Galettes Bretonnes (Savoury Pancakes)

Ingredients
For the galette batter
- 250 gr buckwheat flour
- 1 egg
- 500 ml water cold
- 20 g unsalted butter plus extra for the pan
- 1 pinch salt
For the filling
- 12 plant based ham
- 120 gr Gruyère cheese or Emmental
- 4 egg
- black pepper freshly ground
- 1 handful chives
- 120 gr baby spinach optional
Equipment
Instructions
1. Prepare the batter
- Pour your buckwheat flour and salt into a large bowl. Crack your egg into the middle, then whisk with roughly half the water. Once the mixture is smooth, add the remaining water gradually. Pour in the melted butter and whisk well. Let your batter rest, covered, for at least 1 hour.
2. Bake the galettes
- Heat your pan on medium-high and lightly grease it with butter. Give the batter a quick whisk then ladle a generous amount into the pan, swirl until evenly coated.
3. Fill your galette
- Once the top looks set and the edges begin to lift, lay on 1 slice of vegetarian ham and, if using, a sprinkle of spinach. Crack an egg in the middle, season with black pepper, sprinkle your cheese (leaving the yolk showing) and cover with a lid. The lid really does the magic here, helping the egg white set and the cheese melt. If you're unsure, you can also fry your eggs separately and slide them on top of your pancake.
4. Fold your galette
- Fold in the edges of the galette so you have a neat square or diamond with the yolk visible. Leave for a further minute if you fancy your egg set, or plate up right away for a runny centre.
5. Serve
- Repeat with the remaining batter and filling. Serve immediately, piping hot with fresh chives on top!
Notes
- Resting the batter makes a world of difference to texture and taste. It gives the flour time to hydrate so you’ll get those signature lacy galette edges.
- The first pancake is always a touch suspect, so don’t despair! A well-heated pan and confident swirl get you a gorgeous, thin galette worthy of a French crêperie.
About this recipe
Despite their air of rustic simplicity, these savoury pancakes, or as the French called them “Galettes Bretonnes” have a backstory richer than you would expect. Buckwheat is not even originally French, it was brought back from Asia during the Crusades in the Middle Ages, carried across continents before finding its natural home in the thin, acidic soils of Brittany where wheat simply would not grow. For centuries, buckwheat galettes were the pain noir of Brittany, a staple for farmers and families, eaten like bread or torn up in soup, never with the cheesy fillings and eggs we know today.
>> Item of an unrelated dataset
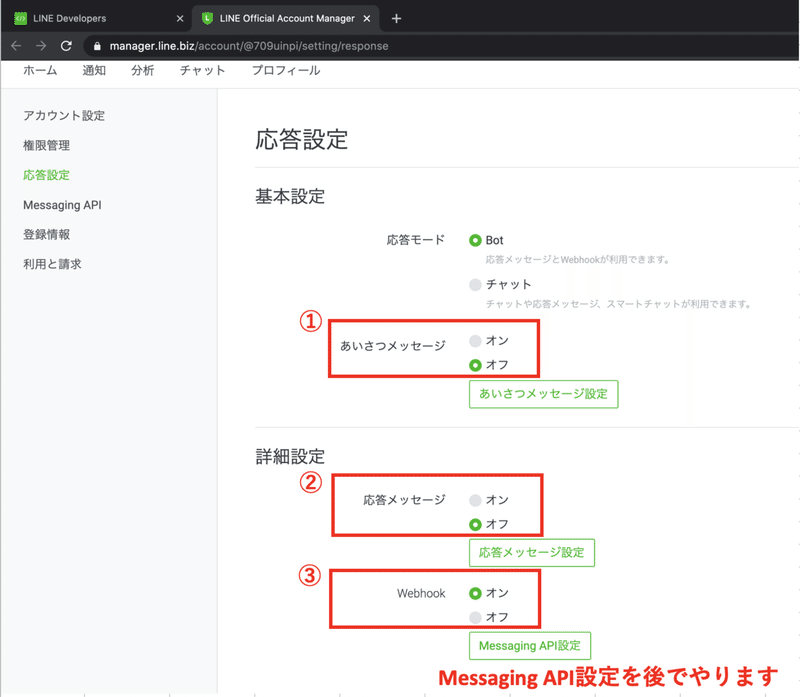Open a new browser tab with the plus icon
The width and height of the screenshot is (800, 697).
click(394, 17)
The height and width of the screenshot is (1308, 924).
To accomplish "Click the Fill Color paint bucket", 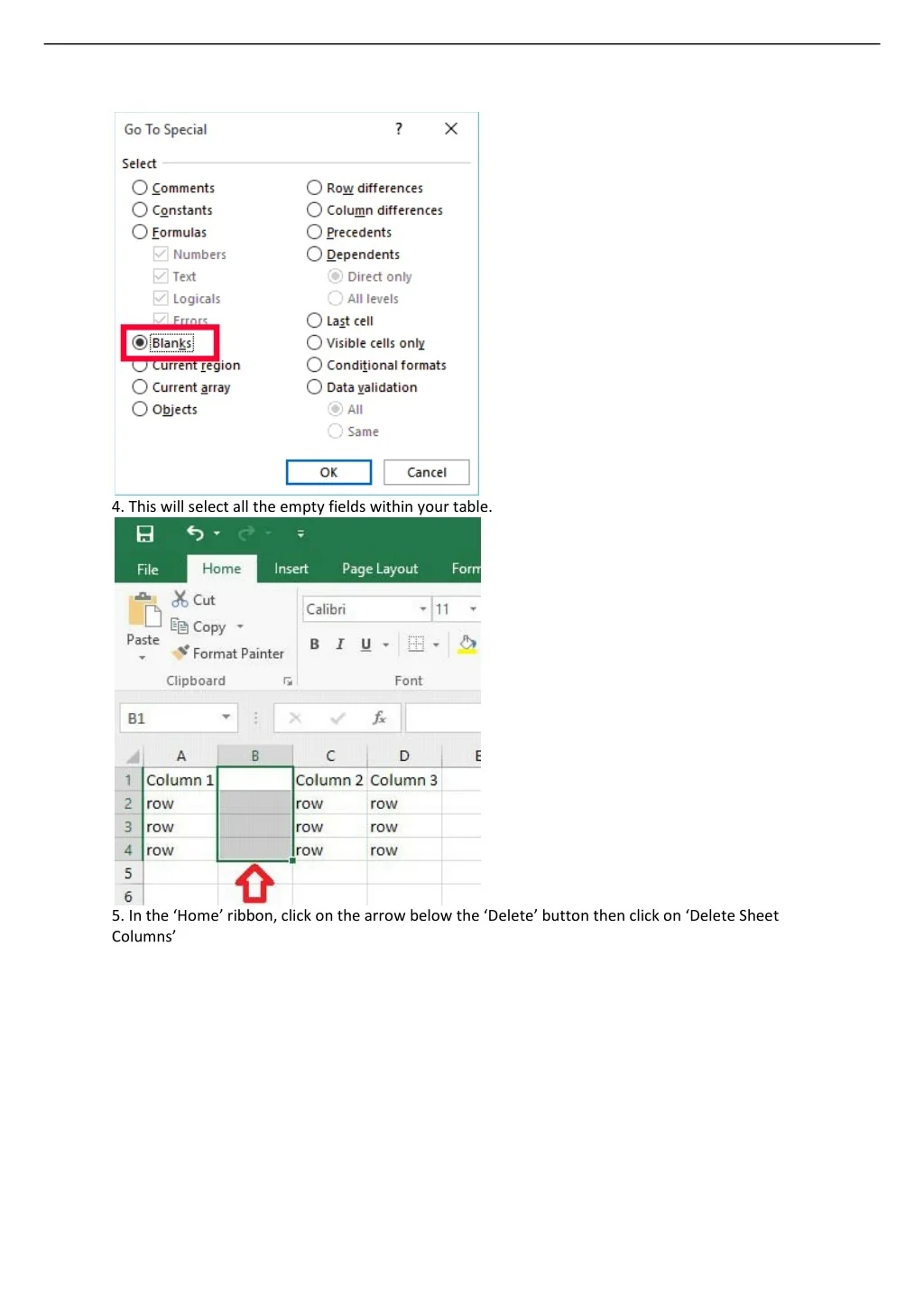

It was not until the late 19th century that the buckwheat pancakes “galette complète” appeared. At first, eggs and ham were genuine luxuries, reserved for special guests or a day when fortunes smiled. The crêperie as an institution is surprisingly modern, think Paris in the 1900s rather than ancient Brittany, but it quickly became a cornerstone of community life, the kind of place you went not just to eat but to sit, stay, and belong. The modern galettes bretonnes has become a canvas for all sorts of inventive savoury pancake fillings, but the holy traditional trinity, ham, cheese, egg, remains the benchmark in Brittany and anywhere you fancy a proper taste of the Atlantic coast.
Legend has it the shape, square, with a golden yolk beaming from the centre, mimics the Breton flag: black, white, and gold, proudly wafting in the wind off Saint-Malo. I cannot verify this, but I choose to believe it.
Galette vs crêpe, what is actually the difference?
Crêpes and galettes are cousins, but they grew up in different parts of Brittany with slightly different personalities. A crêpe is made with wheat flour, milk, and egg, lacy, tender, and most often served sweet, with sugar, lemon, melted chocolate, or flambéed Grand Marnier for the Crêpes Suzette. You will find them all over France, beloved in every region.
A galette is the breton galette recipe’s more serious sibling, made with buckwheat flour, salt, and water, producing a crisp-edged, earthy, nutty pancake that belongs entirely in the savoury world. Its colour is darker, the flavour robustly nutty in a way wheat flour never achieves, and it is traditionally folded into a square to frame its fillings like a picture. This is not a pancake that wants jam. It wants ham, it wants melted cheese, it wants an egg yolk breaking slowly across the whole thing.

Why buckwheat pancakes taste different
The buckwheat flour is everything here. It gives the galette its characteristic colour, its slightly earthy depth, and that crisp edge that a wheat-based pancake simply cannot replicate. Buckwheat is also naturally gluten-free, which makes this buckwheat pancakes recipe accessible to people who cannot eat wheat, a detail worth knowing when you are cooking for a group.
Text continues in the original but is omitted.